Implementation Hedge Accounting

Referenz Raiffeisen Bank International

Austria as well as Central and Eastern Europe (CEE) are the domestic markets of Raiffeisen Bank International AG (RBI). The bank is one of the leading commercial and investment banks in Austria and has built a comprehensive network of local banks, leasing companies and numerous specialized financial services companies in 17 CEE markets. Its customer base mostly includes Austrian customers, but also international customers and large global customers operating in Central and Eastern Europe.

Background and project assignment

Against this background, RBI faces high earnings and risk management requirements. To hedge market volatility of customer transactions, the bank uses derivatives to establish inverse hedge relationships. If economic hedging is not transferred into a hedge relationship in financial hedge accounting, accounting mismatches in the income statement and equity may occur. This is due to the fact that if hedge accounting is not applied, a combination of elements of the amortized cost principle with elements of the fair value approach leads to an improper balance sheet designation of value fluctuations from risky items. Hedge accounting refers to specific accounting rules in IFRS for corresponding hedge relationships, as defined by IAS 39. Owing to the high impact on income statements, hedge accounting is particularly important for stabilizing the financial result. Thanks to the specialization in bank-wide risk management, zeb offers business expertise in applying hedge accounting methods as well as technical expertise by means of the Hedge Engine — a proven software for the fulfillment of the vast hedge accounting requirements.

Project approach

Together with zeb RBI implemented the Hedge Engine in a three-stage process to apply additional hedge accounting methods of portfolio fair value hedge accounting and to continue the optimization process.

The first and second stage of the hedge accounting introduction lasted nine months and were followed by additional four months for extended hedge methods as part of stage 3. The run-up and project setup concentrated on defining business requirements and analyzing data requirements. This was then used to derive the target architecture in view of possible implementation options. To be able to estimate balance sheet and income statement effects with the implementation of the Hedge Engine, test calculations were conducted for micro and portfolio fair value hedge accounting. Stage 1 dealt with creating the business concept which was used as the basis for implementing the Hedge Engine. This allowed for the migration of existing micro fair value hedges to the software and designation of new micro fair value hedge relationships. Stage 2 focused on introducing portfolio fair value hedge accounting and cash flow hedge accounting, as well as the “Hedge Selection” module which is part of the Hedge Engine. Consequently, the income statement impact was improved through optimized assignments to hedge accounting approaches based on treasury interest rate risk management. The hedge accounting enhancements of stage 3 included the introduction of micro fair value hedge accounting for structured products and the introduction of a regression analysis method based on prospective cash flows, which also led to an improved hedge effectiveness. Furthermore, the project team developed and implemented a prototype for derivative netting (n:m).

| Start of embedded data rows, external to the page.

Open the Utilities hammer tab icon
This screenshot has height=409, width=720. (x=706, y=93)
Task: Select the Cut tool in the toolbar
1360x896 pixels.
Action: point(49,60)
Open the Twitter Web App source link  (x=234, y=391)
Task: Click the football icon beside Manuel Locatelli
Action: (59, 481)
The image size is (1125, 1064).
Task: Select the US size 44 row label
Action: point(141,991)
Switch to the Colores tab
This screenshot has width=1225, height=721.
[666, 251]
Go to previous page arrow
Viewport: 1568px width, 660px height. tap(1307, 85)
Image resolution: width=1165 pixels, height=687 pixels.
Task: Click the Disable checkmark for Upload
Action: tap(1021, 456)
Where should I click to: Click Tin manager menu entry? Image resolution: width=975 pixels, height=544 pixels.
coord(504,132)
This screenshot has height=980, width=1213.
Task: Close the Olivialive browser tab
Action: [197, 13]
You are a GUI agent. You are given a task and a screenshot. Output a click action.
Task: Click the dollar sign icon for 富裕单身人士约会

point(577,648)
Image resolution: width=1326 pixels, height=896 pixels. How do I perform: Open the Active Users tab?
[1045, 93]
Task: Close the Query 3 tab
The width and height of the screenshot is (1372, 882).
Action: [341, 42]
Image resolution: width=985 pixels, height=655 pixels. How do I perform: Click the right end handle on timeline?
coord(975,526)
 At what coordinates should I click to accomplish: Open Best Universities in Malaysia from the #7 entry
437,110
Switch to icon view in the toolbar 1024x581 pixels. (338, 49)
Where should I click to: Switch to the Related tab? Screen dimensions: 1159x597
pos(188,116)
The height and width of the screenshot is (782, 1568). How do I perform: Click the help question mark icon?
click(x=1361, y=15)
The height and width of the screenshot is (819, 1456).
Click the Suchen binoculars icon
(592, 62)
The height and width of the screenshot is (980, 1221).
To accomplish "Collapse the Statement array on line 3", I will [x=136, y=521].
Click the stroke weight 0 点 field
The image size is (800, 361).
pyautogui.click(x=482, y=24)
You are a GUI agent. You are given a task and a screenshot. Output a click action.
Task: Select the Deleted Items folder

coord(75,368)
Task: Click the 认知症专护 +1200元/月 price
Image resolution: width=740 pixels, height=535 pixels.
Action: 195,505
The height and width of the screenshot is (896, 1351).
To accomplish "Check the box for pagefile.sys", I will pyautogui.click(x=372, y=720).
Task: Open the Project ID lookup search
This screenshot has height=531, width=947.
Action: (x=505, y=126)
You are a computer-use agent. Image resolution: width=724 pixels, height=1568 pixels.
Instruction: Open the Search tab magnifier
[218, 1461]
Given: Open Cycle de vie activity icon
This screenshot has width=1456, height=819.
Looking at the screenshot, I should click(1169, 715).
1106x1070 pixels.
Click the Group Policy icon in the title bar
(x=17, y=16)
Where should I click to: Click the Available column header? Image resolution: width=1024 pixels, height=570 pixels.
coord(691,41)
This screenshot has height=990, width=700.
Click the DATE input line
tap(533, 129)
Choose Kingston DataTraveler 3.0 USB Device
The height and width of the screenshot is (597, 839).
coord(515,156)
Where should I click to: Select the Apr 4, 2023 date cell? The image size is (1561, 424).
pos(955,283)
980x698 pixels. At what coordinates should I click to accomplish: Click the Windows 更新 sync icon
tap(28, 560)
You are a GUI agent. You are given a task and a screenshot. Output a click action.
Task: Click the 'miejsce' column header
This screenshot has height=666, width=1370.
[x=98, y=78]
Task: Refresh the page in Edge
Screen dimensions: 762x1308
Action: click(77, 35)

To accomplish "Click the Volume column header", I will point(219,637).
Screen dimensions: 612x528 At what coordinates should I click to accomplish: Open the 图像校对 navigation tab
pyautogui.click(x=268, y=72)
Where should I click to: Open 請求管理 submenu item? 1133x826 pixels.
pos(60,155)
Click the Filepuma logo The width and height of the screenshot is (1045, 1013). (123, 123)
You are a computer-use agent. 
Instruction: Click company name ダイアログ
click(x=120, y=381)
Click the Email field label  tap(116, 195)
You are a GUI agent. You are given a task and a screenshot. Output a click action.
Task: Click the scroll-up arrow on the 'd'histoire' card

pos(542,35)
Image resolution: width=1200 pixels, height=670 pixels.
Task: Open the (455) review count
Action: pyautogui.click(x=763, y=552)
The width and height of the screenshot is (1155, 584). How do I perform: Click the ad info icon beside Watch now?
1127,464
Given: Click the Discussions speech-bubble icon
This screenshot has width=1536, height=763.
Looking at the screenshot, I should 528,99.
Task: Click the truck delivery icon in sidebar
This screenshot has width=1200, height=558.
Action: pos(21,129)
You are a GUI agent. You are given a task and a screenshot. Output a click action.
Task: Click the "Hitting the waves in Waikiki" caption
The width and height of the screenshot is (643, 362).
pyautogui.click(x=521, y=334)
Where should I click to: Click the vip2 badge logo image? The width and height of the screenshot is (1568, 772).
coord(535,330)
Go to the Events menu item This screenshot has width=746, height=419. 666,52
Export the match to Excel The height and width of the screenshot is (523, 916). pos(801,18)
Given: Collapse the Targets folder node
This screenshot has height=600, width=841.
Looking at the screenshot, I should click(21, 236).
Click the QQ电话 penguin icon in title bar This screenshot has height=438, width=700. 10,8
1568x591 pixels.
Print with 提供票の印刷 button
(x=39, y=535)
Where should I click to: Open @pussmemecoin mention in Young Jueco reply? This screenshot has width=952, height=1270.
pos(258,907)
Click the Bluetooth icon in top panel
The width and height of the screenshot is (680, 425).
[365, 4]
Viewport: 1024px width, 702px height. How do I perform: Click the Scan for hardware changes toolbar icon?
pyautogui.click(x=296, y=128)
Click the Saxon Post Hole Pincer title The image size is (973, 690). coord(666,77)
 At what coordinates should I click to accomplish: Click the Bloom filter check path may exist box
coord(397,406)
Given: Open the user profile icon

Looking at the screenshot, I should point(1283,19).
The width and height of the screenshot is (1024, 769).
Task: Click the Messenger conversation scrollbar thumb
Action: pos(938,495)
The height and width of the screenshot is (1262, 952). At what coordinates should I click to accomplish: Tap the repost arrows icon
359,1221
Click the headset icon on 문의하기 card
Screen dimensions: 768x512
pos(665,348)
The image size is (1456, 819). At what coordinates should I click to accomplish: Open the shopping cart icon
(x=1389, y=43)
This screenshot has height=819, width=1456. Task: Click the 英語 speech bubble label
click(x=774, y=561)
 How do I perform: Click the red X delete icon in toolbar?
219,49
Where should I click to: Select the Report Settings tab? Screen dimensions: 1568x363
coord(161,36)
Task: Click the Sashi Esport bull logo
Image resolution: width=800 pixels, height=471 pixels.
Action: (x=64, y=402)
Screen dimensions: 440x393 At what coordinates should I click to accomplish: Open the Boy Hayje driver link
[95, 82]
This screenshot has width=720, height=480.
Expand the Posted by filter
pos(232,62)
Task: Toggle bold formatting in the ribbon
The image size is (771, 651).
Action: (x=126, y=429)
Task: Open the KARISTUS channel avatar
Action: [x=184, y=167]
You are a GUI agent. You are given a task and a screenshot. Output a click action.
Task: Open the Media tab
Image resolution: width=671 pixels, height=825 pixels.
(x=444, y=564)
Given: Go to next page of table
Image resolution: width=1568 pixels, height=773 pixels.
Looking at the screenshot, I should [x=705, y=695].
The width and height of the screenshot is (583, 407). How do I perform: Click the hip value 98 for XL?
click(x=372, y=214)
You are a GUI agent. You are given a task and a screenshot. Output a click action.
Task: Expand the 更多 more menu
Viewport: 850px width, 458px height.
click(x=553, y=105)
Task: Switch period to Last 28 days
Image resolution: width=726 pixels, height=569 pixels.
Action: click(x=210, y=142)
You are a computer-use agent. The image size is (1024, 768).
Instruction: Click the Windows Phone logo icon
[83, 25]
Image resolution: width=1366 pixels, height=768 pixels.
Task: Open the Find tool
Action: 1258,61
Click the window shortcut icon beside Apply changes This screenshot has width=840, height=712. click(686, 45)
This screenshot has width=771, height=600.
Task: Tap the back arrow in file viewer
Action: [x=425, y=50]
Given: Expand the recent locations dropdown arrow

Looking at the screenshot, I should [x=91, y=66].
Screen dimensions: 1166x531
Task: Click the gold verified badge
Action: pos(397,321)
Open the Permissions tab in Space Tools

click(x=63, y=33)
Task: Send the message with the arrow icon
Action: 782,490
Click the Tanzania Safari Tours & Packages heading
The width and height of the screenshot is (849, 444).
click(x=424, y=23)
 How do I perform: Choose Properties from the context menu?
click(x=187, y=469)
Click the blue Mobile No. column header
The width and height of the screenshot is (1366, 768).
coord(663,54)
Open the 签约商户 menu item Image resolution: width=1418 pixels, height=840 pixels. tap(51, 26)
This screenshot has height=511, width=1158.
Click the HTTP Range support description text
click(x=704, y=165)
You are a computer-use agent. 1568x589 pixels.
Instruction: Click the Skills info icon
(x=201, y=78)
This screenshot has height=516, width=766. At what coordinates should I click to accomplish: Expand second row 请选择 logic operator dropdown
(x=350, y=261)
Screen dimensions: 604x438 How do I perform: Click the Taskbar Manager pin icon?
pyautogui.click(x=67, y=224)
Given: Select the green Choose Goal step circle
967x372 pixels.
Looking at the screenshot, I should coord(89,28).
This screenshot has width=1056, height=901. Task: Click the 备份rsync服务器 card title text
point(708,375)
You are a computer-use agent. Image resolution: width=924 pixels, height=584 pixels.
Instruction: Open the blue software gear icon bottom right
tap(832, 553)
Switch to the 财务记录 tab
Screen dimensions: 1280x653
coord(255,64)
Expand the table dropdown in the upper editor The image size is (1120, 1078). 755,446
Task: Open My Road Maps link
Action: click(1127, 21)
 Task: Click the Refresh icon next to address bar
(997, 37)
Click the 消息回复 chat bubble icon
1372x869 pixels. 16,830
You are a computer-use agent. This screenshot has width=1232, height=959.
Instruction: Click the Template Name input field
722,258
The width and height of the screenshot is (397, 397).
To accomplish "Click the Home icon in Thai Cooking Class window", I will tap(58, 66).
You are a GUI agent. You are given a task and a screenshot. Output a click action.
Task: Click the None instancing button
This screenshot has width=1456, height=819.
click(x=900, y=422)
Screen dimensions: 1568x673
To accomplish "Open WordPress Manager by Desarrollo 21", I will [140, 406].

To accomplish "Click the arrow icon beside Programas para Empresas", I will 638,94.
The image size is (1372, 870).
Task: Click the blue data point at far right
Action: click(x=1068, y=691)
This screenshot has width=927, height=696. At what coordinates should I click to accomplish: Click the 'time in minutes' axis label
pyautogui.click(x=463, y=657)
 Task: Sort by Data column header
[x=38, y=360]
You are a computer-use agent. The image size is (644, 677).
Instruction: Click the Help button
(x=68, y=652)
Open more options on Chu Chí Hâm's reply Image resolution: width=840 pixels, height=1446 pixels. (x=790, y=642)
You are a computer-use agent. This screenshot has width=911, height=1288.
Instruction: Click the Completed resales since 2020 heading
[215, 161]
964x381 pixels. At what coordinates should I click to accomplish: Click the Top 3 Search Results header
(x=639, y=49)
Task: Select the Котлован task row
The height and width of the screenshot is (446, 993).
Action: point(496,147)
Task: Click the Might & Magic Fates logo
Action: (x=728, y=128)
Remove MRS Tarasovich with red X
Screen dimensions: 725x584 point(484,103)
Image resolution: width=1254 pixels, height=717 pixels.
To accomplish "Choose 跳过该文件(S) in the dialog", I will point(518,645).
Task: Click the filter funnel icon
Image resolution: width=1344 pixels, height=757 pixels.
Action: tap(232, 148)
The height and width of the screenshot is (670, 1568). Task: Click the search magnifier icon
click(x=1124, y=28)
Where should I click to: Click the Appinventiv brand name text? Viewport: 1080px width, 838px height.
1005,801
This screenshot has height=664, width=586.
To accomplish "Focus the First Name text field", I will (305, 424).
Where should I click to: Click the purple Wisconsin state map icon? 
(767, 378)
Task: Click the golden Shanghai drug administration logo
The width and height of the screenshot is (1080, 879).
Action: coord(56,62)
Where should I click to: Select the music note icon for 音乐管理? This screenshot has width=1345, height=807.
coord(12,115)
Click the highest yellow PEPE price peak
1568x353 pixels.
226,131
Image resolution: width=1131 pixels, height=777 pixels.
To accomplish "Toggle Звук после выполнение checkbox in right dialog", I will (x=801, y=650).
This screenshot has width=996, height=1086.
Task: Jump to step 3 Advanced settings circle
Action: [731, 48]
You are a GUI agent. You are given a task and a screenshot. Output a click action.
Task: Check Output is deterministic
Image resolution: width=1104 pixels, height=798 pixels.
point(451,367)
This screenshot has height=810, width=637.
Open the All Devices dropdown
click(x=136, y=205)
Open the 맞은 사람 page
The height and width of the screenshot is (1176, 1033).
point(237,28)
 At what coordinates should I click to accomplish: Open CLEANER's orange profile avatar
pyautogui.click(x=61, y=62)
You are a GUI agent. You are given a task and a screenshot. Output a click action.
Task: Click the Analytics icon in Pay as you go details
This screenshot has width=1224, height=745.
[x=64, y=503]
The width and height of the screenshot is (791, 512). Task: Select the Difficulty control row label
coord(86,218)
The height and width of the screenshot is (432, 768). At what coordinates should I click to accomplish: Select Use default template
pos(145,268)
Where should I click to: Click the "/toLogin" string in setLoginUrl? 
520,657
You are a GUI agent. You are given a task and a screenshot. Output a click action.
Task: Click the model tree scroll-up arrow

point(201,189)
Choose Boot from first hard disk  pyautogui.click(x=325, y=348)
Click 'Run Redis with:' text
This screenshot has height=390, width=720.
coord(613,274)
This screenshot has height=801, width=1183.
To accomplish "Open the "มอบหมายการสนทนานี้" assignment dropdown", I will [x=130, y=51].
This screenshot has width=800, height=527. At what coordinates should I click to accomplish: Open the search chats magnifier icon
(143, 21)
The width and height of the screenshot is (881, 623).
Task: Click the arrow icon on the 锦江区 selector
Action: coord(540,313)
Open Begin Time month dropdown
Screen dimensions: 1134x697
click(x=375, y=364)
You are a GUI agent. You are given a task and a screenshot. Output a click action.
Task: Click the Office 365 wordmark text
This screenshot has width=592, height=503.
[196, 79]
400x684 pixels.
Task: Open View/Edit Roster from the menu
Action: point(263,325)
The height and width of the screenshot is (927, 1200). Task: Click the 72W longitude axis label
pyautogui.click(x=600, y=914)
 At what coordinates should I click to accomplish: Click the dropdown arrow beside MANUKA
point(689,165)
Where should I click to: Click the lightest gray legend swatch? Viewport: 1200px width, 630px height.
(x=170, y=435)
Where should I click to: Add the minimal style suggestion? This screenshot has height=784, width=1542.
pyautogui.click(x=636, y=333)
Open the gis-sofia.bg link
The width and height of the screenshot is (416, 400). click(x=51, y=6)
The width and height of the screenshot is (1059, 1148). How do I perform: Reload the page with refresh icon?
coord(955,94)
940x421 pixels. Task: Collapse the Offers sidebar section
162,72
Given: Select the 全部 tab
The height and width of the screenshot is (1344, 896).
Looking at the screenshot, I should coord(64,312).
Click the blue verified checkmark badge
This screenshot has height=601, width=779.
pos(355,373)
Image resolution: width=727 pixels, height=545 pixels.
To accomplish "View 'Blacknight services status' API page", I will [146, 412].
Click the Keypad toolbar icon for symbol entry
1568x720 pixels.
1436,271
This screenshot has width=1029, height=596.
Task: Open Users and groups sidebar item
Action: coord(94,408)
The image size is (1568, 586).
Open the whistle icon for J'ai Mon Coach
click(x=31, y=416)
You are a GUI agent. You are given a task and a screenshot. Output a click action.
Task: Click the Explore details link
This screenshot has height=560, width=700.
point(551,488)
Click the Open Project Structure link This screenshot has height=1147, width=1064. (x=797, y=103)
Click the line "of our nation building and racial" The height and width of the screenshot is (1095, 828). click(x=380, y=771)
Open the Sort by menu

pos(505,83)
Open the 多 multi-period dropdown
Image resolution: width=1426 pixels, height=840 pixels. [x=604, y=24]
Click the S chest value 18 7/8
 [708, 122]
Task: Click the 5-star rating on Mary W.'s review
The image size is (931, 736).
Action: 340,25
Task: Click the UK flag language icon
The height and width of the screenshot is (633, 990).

Overview of project stages and scope

Project results

Numerous benefits were achieved with the introduction of the Hedge Engine and the resulting expansion of hedge accounting activities in the RBI head office. The project also made an important contribution to the vast automation of the hedge accounting process, as well as to the stabilization and transparency of the financial result. In addition, RBI now profits from a more powerful infrastructure to transfer hedge relationships for financial accounting purposes.